THE RECORDS:
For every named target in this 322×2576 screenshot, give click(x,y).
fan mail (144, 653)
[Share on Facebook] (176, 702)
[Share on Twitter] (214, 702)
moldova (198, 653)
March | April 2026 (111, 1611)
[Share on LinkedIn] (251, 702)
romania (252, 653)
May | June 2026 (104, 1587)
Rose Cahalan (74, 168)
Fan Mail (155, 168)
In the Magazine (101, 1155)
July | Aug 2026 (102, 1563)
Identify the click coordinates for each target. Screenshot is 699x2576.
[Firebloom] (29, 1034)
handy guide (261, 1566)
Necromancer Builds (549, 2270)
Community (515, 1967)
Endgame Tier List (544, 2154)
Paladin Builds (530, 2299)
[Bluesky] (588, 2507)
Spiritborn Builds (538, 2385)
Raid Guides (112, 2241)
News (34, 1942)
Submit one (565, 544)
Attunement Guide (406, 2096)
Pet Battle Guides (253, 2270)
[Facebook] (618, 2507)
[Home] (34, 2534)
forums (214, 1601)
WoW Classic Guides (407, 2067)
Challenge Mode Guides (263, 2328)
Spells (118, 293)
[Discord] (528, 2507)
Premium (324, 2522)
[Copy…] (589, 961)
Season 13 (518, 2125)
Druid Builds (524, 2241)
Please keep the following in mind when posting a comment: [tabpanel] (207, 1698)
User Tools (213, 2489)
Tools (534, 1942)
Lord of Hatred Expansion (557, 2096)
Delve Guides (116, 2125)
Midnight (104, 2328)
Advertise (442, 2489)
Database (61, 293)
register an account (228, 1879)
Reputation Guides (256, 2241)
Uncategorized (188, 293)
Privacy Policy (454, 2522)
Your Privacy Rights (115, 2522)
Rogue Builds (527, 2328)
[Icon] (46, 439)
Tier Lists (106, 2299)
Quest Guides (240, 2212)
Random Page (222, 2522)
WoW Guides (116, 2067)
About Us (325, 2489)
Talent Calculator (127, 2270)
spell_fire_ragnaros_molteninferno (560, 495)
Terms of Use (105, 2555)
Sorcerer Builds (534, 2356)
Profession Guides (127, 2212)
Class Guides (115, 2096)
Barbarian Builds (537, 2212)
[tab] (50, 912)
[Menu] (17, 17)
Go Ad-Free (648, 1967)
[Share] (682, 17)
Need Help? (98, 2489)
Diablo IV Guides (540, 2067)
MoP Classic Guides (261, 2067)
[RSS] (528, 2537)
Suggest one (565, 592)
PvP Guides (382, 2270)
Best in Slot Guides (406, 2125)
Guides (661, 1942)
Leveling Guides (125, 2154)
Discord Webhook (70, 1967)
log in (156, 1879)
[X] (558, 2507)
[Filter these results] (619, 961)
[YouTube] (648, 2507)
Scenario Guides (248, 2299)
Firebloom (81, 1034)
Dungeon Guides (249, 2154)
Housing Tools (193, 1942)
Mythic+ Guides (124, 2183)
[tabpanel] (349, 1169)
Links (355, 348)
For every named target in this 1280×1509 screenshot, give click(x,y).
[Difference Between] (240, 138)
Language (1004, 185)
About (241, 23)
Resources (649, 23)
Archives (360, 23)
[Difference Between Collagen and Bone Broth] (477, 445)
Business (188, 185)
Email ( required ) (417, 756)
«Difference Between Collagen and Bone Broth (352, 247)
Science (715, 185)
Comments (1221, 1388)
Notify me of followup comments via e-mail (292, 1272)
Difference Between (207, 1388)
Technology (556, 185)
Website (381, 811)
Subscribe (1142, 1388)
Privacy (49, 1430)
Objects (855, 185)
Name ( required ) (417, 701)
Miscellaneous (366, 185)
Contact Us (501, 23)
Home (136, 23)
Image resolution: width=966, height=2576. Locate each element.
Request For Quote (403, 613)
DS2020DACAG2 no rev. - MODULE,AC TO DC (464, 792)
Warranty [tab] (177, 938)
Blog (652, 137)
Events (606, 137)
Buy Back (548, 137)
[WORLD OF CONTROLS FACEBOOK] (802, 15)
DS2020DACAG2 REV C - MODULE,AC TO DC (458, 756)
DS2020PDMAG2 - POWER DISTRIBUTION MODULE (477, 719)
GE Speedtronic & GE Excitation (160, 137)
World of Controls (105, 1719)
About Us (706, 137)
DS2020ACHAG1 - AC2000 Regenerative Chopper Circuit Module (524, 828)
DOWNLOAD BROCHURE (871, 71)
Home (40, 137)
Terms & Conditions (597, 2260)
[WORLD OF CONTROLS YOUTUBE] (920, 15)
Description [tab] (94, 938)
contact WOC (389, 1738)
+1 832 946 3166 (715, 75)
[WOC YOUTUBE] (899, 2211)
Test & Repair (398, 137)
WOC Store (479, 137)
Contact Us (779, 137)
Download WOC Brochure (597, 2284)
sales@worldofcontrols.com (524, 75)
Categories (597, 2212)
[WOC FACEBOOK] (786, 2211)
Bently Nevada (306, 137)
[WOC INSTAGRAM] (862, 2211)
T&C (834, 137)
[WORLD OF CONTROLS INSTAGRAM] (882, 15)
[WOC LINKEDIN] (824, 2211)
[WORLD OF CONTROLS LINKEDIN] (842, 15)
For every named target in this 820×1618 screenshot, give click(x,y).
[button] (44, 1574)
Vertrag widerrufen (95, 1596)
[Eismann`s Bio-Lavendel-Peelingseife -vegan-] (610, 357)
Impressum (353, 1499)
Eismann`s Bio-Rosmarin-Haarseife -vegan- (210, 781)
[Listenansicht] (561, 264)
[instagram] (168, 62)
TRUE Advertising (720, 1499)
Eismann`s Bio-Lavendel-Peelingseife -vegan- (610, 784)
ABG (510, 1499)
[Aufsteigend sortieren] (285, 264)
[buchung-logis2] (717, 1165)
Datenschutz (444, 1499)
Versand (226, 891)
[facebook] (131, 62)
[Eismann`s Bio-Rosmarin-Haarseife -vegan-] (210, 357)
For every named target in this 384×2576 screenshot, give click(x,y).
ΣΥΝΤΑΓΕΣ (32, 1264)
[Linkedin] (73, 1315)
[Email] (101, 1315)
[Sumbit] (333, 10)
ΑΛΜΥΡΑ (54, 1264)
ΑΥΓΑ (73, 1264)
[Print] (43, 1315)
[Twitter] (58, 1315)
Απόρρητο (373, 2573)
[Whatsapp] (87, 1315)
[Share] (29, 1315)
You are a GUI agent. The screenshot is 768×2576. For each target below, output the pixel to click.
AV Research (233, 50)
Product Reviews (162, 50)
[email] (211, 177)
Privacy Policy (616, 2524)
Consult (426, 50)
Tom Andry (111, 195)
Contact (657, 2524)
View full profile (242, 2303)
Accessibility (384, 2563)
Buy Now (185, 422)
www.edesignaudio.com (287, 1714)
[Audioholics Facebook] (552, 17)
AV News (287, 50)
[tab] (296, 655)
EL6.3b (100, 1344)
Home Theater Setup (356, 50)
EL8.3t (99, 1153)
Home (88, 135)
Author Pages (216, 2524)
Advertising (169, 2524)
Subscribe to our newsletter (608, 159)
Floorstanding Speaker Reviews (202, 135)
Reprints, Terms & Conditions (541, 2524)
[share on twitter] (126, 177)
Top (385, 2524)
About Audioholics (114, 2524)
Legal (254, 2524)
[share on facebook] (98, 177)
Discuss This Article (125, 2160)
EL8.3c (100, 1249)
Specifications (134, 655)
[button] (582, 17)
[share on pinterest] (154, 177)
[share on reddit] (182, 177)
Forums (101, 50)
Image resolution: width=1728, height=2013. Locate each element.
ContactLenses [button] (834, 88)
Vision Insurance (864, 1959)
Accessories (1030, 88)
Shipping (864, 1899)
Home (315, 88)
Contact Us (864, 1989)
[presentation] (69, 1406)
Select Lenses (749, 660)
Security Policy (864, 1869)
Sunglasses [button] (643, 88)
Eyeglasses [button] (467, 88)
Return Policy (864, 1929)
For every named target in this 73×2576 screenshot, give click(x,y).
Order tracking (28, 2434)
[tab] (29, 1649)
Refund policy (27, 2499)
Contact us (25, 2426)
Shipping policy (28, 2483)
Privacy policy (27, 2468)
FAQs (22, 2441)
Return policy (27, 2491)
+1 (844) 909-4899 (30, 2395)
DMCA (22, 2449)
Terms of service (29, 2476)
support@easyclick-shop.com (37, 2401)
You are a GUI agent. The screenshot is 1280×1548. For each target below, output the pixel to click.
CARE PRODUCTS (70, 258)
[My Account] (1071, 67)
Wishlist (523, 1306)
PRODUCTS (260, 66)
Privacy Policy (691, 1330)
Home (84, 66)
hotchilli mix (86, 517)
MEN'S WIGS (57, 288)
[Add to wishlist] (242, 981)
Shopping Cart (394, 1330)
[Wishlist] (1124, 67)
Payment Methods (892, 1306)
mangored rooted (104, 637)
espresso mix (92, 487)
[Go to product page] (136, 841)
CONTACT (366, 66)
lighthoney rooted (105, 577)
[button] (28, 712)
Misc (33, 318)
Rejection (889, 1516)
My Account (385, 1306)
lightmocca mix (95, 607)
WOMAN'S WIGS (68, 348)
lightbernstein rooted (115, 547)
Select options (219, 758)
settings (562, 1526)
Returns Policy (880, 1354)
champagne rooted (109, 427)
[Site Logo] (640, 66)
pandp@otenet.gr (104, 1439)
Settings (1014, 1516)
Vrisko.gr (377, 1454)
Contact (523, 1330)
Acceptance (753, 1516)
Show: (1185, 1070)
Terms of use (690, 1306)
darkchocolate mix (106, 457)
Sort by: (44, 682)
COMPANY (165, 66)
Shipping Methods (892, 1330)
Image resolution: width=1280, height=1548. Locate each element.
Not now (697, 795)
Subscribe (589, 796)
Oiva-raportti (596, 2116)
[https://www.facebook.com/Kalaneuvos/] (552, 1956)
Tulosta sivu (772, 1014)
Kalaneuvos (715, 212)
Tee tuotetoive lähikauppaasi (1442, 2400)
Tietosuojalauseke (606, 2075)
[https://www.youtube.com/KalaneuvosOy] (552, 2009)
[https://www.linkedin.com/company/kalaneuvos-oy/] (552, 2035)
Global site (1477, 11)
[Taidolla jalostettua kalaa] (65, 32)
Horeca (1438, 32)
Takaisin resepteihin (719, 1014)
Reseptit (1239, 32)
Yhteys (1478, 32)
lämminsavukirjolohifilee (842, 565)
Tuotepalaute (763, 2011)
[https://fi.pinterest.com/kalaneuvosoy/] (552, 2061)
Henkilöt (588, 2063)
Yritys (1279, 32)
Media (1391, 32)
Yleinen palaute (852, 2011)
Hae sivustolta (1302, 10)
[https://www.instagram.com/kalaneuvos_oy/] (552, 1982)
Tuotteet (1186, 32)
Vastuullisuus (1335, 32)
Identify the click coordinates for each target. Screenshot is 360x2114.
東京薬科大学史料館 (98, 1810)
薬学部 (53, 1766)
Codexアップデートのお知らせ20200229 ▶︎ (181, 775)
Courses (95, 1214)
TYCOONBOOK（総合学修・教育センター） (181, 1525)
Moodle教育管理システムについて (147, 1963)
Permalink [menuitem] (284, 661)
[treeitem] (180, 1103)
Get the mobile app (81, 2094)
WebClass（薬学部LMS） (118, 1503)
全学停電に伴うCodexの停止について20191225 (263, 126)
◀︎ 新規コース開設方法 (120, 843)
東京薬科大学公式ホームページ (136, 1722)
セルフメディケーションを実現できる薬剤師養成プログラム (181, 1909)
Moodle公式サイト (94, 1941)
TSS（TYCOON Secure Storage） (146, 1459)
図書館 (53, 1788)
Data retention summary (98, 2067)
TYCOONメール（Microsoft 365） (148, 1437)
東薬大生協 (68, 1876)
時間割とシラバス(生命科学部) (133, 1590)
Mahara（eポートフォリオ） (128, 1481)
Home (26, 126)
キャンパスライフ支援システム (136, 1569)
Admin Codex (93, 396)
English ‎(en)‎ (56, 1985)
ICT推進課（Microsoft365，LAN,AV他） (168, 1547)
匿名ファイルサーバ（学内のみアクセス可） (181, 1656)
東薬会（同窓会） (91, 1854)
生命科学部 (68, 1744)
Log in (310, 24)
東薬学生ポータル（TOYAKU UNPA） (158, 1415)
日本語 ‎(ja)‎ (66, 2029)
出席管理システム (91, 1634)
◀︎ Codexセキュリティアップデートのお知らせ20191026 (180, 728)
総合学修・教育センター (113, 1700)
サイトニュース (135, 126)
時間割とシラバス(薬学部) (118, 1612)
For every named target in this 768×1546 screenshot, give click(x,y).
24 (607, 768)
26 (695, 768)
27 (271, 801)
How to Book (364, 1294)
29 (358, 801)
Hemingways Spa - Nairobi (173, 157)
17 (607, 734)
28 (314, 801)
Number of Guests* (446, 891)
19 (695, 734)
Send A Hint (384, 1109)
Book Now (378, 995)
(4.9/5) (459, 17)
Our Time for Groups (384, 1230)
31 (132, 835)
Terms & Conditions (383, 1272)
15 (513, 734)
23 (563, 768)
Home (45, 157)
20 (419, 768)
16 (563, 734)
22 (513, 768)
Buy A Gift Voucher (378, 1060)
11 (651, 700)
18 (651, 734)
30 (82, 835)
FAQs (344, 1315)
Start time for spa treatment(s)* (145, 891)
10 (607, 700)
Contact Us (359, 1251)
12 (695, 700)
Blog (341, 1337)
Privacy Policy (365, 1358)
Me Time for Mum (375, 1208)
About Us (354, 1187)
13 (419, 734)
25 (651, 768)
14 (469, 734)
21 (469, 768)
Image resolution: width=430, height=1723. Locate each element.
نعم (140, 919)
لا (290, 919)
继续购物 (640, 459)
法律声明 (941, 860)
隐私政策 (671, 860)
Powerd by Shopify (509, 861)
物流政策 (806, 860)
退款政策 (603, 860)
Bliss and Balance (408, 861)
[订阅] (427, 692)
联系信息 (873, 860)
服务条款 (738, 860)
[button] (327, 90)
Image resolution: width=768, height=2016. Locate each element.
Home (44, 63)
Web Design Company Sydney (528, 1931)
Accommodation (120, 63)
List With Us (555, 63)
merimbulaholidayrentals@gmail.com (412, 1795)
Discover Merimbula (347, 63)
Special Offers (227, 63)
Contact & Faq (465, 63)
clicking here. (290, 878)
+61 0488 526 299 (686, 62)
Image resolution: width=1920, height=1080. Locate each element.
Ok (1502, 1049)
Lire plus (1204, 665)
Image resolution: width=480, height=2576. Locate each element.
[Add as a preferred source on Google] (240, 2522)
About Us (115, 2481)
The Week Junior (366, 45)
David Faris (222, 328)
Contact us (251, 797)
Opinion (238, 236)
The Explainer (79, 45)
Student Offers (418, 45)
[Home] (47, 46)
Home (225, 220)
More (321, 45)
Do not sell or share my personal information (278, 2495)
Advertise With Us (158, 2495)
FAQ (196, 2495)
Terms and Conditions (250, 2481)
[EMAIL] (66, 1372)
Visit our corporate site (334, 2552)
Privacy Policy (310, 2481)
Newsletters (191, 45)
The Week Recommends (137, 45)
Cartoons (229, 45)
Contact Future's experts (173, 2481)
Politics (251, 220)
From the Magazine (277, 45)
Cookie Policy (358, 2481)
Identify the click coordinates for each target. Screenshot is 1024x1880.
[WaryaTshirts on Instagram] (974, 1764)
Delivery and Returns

ASSIGNMENT: All that belongs in the answer is an exact copy of the lines from the start of the records above through the line with "Mythic+ Guides (124, 2183)".

ANSWER BOX:
For every named target in this 322×2576 screenshot, give click(x,y).
fan mail (144, 653)
[Share on Facebook] (176, 702)
[Share on Twitter] (214, 702)
moldova (198, 653)
March | April 2026 (111, 1611)
[Share on LinkedIn] (251, 702)
romania (252, 653)
May | June 2026 (104, 1587)
Rose Cahalan (74, 168)
Fan Mail (155, 168)
In the Magazine (101, 1155)
July | Aug 2026 (102, 1563)
Identify the click coordinates for each target. Screenshot is 699x2576.
[Firebloom] (29, 1034)
handy guide (261, 1566)
Necromancer Builds (549, 2270)
Community (515, 1967)
Endgame Tier List (544, 2154)
Paladin Builds (530, 2299)
[Bluesky] (588, 2507)
Spiritborn Builds (538, 2385)
Raid Guides (112, 2241)
News (34, 1942)
Submit one (565, 544)
Attunement Guide (406, 2096)
Pet Battle Guides (253, 2270)
[Facebook] (618, 2507)
[Home] (34, 2534)
forums (214, 1601)
WoW Classic Guides (407, 2067)
Challenge Mode Guides (263, 2328)
Spells (118, 293)
[Discord] (528, 2507)
Premium (324, 2522)
[Copy…] (589, 961)
Season 13 (518, 2125)
Druid Builds (524, 2241)
Please keep the following in mind when posting a comment: [tabpanel] (207, 1698)
User Tools (213, 2489)
Tools (534, 1942)
Lord of Hatred Expansion (557, 2096)
Delve Guides (116, 2125)
Midnight (104, 2328)
Advertise (442, 2489)
Database (61, 293)
register an account (228, 1879)
Reputation Guides (256, 2241)
Uncategorized (188, 293)
Privacy Policy (454, 2522)
Your Privacy Rights (115, 2522)
Rogue Builds (527, 2328)
[Icon] (46, 439)
Tier Lists (106, 2299)
Quest Guides (240, 2212)
Random Page (222, 2522)
WoW Guides (116, 2067)
About Us (325, 2489)
Talent Calculator (127, 2270)
spell_fire_ragnaros_molteninferno (560, 495)
Terms of Use (105, 2555)
Sorcerer Builds (534, 2356)
Profession Guides (127, 2212)
Class Guides (115, 2096)
Barbarian Builds (537, 2212)
[tab] (50, 912)
[Menu] (17, 17)
Go Ad-Free (648, 1967)
[Share] (682, 17)
Need Help? (98, 2489)
Diablo IV Guides (540, 2067)
MoP Classic Guides (261, 2067)
[RSS] (528, 2537)
Suggest one (565, 592)
PvP Guides (382, 2270)
Best in Slot Guides (406, 2125)
Guides (661, 1942)
Leveling Guides (125, 2154)
Discord Webhook (70, 1967)
log in (156, 1879)
[X] (558, 2507)
[Filter these results] (619, 961)
[YouTube] (648, 2507)
Scenario Guides (248, 2299)
Firebloom (81, 1034)
Dungeon Guides (249, 2154)
Housing Tools (193, 1942)
Mythic+ Guides (124, 2183)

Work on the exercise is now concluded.